I have a HTS on order, but am making some while I wait........


----------



## Aussie Allan In Thailand (Jan 28, 2013)

Either or, as both are excellent slingshots.

The forks are definitely wider on the HTS than the Scout, if that is any difference to you.

Given wider forks have been proven to be slightly faster for the same relaxed length of rubber.

Although there are also significant other factors which come into that particular equation.

Which as first slingshot: therefore one would be so presumptuous as to presume, a novice shooter.

Which would very likely be so way over your head, that it would make no significant difference to your own shooting at all.

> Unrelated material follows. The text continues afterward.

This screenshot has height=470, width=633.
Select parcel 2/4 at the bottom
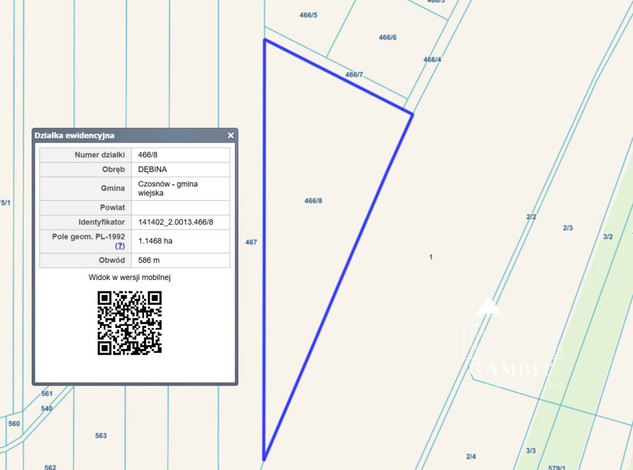coord(470,456)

I trust that rather long winded ramble did not boor you to death too much ?.....

Cheers Allan


----------



## CCHGN (Oct 16, 2013)

Aussie Allan In Thailand said:


> Either or, as both are excellent slingshots.
> 
> The forks are definitely wider on the HTS than the Scout, if that is any difference to you.
> 
> ...


 well, I chose the HTS over the Boyscout because of the thicker handle...I didn't even notice the fork width difference.


----------



## Davidka (Jun 8, 2013)

I had the same dilemma as OP. I went with the Scout as it is more versatile and it can let me experiment in more shooting styles. But the HTS will surly be ordered sometime in the future.


----------



## Aussie Allan In Thailand (Jan 28, 2013)

Davidka, the versatility issue; is NOT the issue at all Sir.

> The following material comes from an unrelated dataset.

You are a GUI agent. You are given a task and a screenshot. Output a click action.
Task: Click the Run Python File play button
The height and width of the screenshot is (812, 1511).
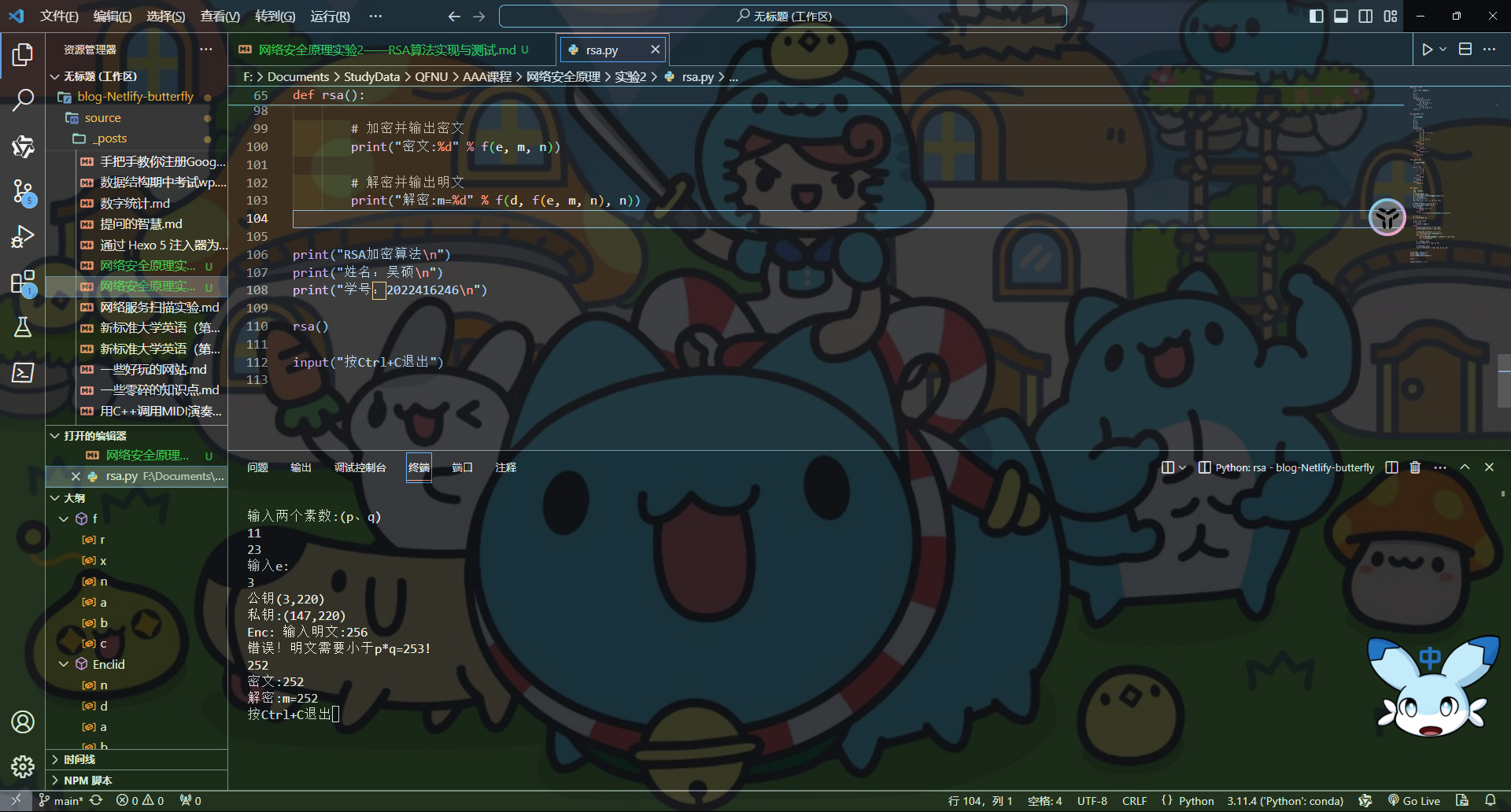1427,50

Actually it is quite the opposite in true fact.

Upon arrival the HTS as it is, is the more versatile; given to actually fit tubes to the scout, you have to cut a narrow slot; exactly as is already done on the HTS.

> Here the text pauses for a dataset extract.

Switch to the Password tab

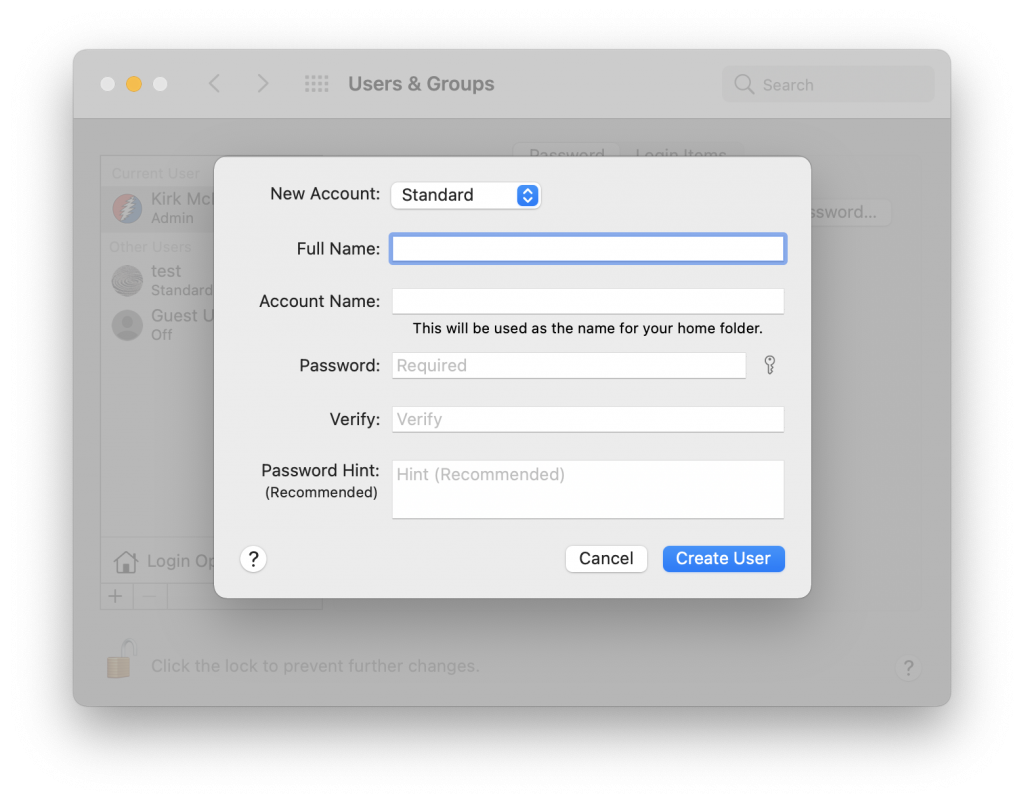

To enable the slipping on, and off, the looped tubes sets.

As it arrives, all one can do is single tubes.

This comment represents absolutely zero reflection upon Nathan.

Or an absolutely excellent product, which I have myself, and love to shoot often: with ;looped 30/60's, and 40/70's.

Along more usually OTT with triple TBG, stretched to 565%.

Cheers Allan


----------



## Davidka (Jun 8, 2013)

Both can do tubes. Only the fast replacement is blocked in the Scout. However the HTS will only fit a gangsta style pinch grip while with the scout you can practice any other style. That is the HTS's con but also one of its biggest cons as lace of versatility eliminates many variables and contributes to greater consistency.


----------



## HarryBee (Jun 29, 2013)

Buy whichever you like because you like it but remember, When it comes to hunting an awful lot of game gets killed with natural forks ; either with flats or tubes. And they even grow on trees !


----------



## jackate (Oct 17, 2013)

Yea, I will most likely get both eventually, I wish the Scout came with the Flipclip now. Looks like it won't be out until next month. It looks pretty cool.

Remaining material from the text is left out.